17.1 The appellants' main line of argumentation was that the liquid solution of D5 should be taken as the starting point for the assessment of inventive step, and that the claimed solution was obvious from that starting point. It was however also submitted that the claimed subject-matter would have been obvious starting from the solid bortezomib drug substance of D5. In this regard, the board notes that the appellants did not accept that the technical effect of improved stability relative to the solid bortezomib drug substance in D5 had been credibly demonstrated. Hence, the appellants' arguments did not specifically address obviousness of the claimed solution starting from the solid bortezomib drug substance in D5 specifically in the context of above-mentioned objective technical problem. For this reason alone, the board sees no reason why, starting from the solid bortezomib drug substance and taking the above-mentioned objective technical problem into account, the claimed solution would have been obvious to the skilled person. In addition, the board notes the following in relation to obviousness.

17.2 Lyophilisation

In relation to lyophilisation, the board notes the respondent's acknowledgement that lyophilisation is well known in the preparation of compositions for parenteral administration. However, as stated by the respondent, while some of the prior art documents cited by the appellants teach that lyophilisation can result in a solid composition of a pharmaceutical having an improved long term stability relative to an aqueous solution of said medicament, none of the cited documents either teaches or suggests that specifically lyophilisation would result in a pharmaceutical product having an improved long term stability relative to the solid pharmaceutical agent per se.

17.2.1 In relation to lyophilisation, the appellants cited D7, an extract from the Encyclopedia of Pharmaceutical Technology. It is stated therein that "a product is freeze dried if the aqueous solution does not have sufficient stability for marketing, and if the product cannot be crystallized in bulk" (page 275, second paragraph). As stated by the respondent, this indicates to the skilled person that the pure solid bortezomib drug substance should be used crystallised in bulk when the aqueous solution of the pharmaceutical agent is found to exhibit an insufficient stability for commercialisation, and lyophilisation only when both the aqueous solution is unstable, and bulk crystallisation impossible. As stated by the respondent, bortezomib can be crystallised in bulk (D96, page 2/42, final paragraph). D7 is therefore absent any suggestion that a lyophilised composition would demonstrate improved stability compared to the solid bortezomib drug substance, the reference point therein being the aqueous solution of the product.

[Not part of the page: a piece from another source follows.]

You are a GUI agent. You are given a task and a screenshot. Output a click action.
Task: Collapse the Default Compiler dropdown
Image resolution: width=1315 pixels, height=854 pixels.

17.2.2 D8, cited by several appellants, is a book extract concerning freeze-drying (i.e. lyophilisation), and states inter alia:

"The particular advantages of [lyophilization] are that biologicals and pharmaceuticals which are relatively unstable in aqueous solution can be processed and filled into dosage containers in the liquid state, taking advantage of the relative ease of processing a liquid. They can be dried without elevated temperatures, thereby eliminating adverse thermal effects, and stored in the dry state in which there are relatively few stability problems" (D8, page 1585, sentence bridging right and left columns).

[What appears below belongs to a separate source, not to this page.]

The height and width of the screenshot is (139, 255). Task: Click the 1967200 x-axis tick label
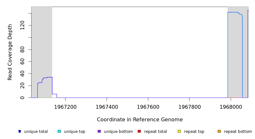(65, 106)
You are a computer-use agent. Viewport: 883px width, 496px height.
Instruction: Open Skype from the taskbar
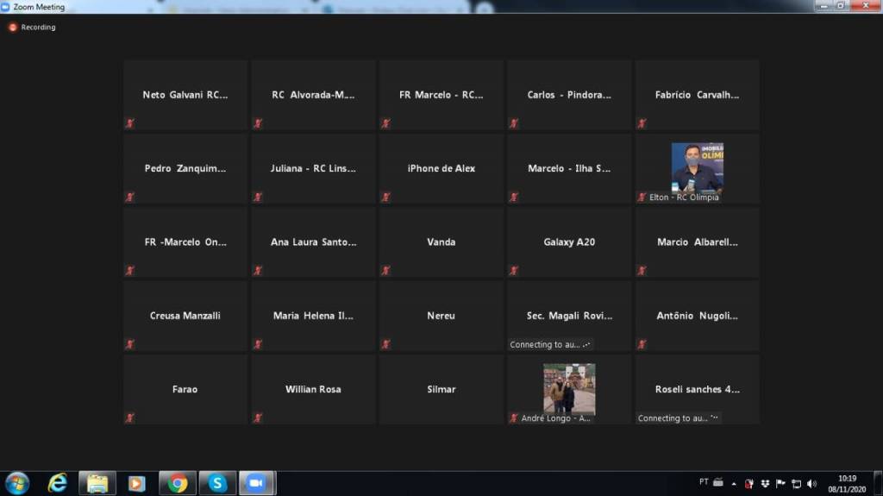(x=217, y=483)
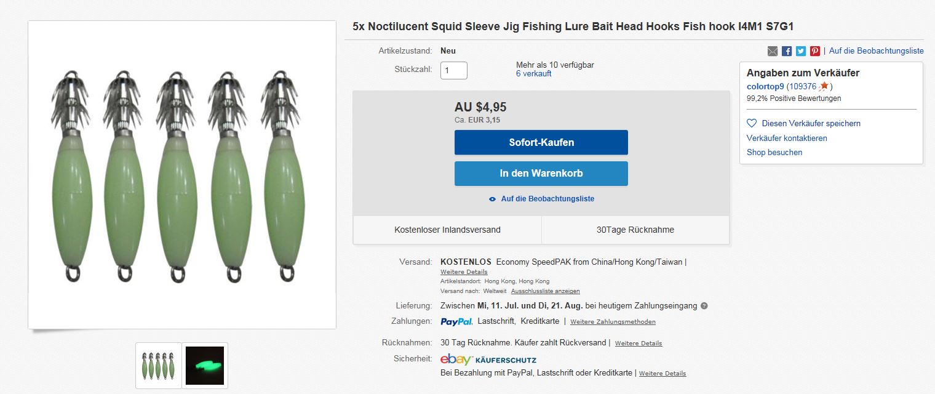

17.2.3 This passage teaches that as a result of the elimination of water and the conversion of the pharmaceutical agent into a "dry state", lyophilisation can produce a solid composition in which the stability of the pharmaceutical agent is improved relative to its formulation within an aqueous solution. D8 however does not suggest that lyophilisation would have resulted in a product having an increased long term stability relative to the solid bortezomib drug substance per se.

17.2.4 The board acknowledges that D8 also refers to the "enhanced stability" of lyophilised products subject to degradation by oxidation due to the fact that the process is carried out in a vacuum (D8, page 1585, right hand column, first full paragraph). However, as noted by the respondent, the stability gain described in this passage of D8 arises from the absence of oxygen, but there is no teaching that under an atmosphere including oxygen, a stability gain could be achieved by a lyophilised formulation compared to a solid drug substance.

17.2.5 Similarly, appellant-opponents 1 and 8 cited D10, an excerpt from a book concerning pharmaceutical technology. This document refers to freeze drying (i.e. lyophilisation) as a gentle process for drying thermolabile and hydrolytically sensitive substances (D10, page 23, point 1.5.3.1, first sentence), but it is silent on any suggestion that the lyophilisation could lead to improved stability compared to the corresponding solid drug substance. A similar teaching to that in D10 is provided in D9 (page 127, right hand column, final paragraph).

17.2.6 Hence, based on the documents cited in relation to lyophilisation, the skilled person would not have been taught to lyophilise specifically to provide a solution to the above-mentioned objective technical problem.

17.3 The further distinguishing features: inter alia D-mannitol and the presence of D-mannitol bortezomib ester

17.3.1 The skilled person, in order to solve the above-mentioned problem, would also not have implemented the remaining common distinguishing features of independent claims 1 and 2, namely the inclusion of D-mannitol in the lyophilised powder in the claimed ratio of mannitol:bortezomib of 10:1, leading to the presence of bortezomib D-mannitol ester.

The appellants relied on several documents and declarations in this regard.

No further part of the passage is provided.